LES FAITS MARQUANTS DE LA CGRGAA-10:

LUNDI 8 NOVEMBRE 2004

La dixième session ordinaire de la Commission des Ressources Génétiques pour l'Alimentation et l'Agriculture (CRGAA-10) s'est ouverte lundi 8 novembre au siège de l'Organisation des Nations Unies pour l'Alimentation et l'Agriculture (FAO), à Rome, en Italie. Une cérémonie d'ouverture a été organisée pour marquer le vingtième anniversaire de la Commission.
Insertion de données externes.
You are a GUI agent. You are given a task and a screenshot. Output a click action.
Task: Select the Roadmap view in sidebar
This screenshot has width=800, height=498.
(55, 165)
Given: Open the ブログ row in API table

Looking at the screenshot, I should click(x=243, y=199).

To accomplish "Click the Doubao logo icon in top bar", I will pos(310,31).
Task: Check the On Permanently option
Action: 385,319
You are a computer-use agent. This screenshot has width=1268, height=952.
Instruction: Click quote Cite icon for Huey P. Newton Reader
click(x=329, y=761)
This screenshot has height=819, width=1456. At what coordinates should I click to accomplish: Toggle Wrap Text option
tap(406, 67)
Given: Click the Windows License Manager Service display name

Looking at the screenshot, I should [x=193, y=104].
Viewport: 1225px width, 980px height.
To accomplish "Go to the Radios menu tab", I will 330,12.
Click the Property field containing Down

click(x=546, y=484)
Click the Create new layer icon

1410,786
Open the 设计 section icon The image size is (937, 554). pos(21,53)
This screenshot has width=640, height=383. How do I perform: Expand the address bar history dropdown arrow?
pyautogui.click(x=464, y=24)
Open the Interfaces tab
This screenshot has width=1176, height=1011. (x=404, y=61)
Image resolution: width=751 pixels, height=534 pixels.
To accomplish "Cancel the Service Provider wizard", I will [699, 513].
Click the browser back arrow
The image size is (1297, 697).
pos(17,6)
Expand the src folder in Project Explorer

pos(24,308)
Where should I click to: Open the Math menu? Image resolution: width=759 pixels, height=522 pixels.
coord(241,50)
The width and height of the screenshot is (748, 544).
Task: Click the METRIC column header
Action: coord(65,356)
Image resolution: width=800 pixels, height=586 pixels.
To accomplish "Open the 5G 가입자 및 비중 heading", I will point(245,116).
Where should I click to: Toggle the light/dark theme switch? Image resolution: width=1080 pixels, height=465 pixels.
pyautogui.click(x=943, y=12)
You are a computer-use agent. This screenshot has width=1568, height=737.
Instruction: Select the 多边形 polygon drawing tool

Les délégués ont élu les membres du bureau de la réunion, ont adopté l'ordre du jour et le calendrier des travaux et ont traité de questions ayant trait aux ressources phytogénétiques.

CELEBRATION DU 20e ANNIVERSAIRE DE LA COMMISSION

Inaugurant la célébration du vingtième anniversaire de la Commission, David Harcharik, Directeur Général Adjoint de la FAO, a mis en exergue les accomplissements de la Commission, notamment: l'Engagement International (EI) concernant les Ressources Phytogénétiques pour l'Alimentation et l'Agriculture (RPGAA); le Code de Conduite pour la Collecte et le Transfert des Matériels Phytogénétiques; le Plan d'Action Mondial (PAM) pour la Conservation et l'Utilisation durable des RPGAA; et le Traité International sur les RPGAA (ITPGR). Il a attiré l'attention sur les travaux en cours de la Commission et sur les défis qui restent à relever par rapport aux principales questions politiques ayant trait à la conservation de la biodiversité et à la gestion agro-écosystémique pour le développement durable.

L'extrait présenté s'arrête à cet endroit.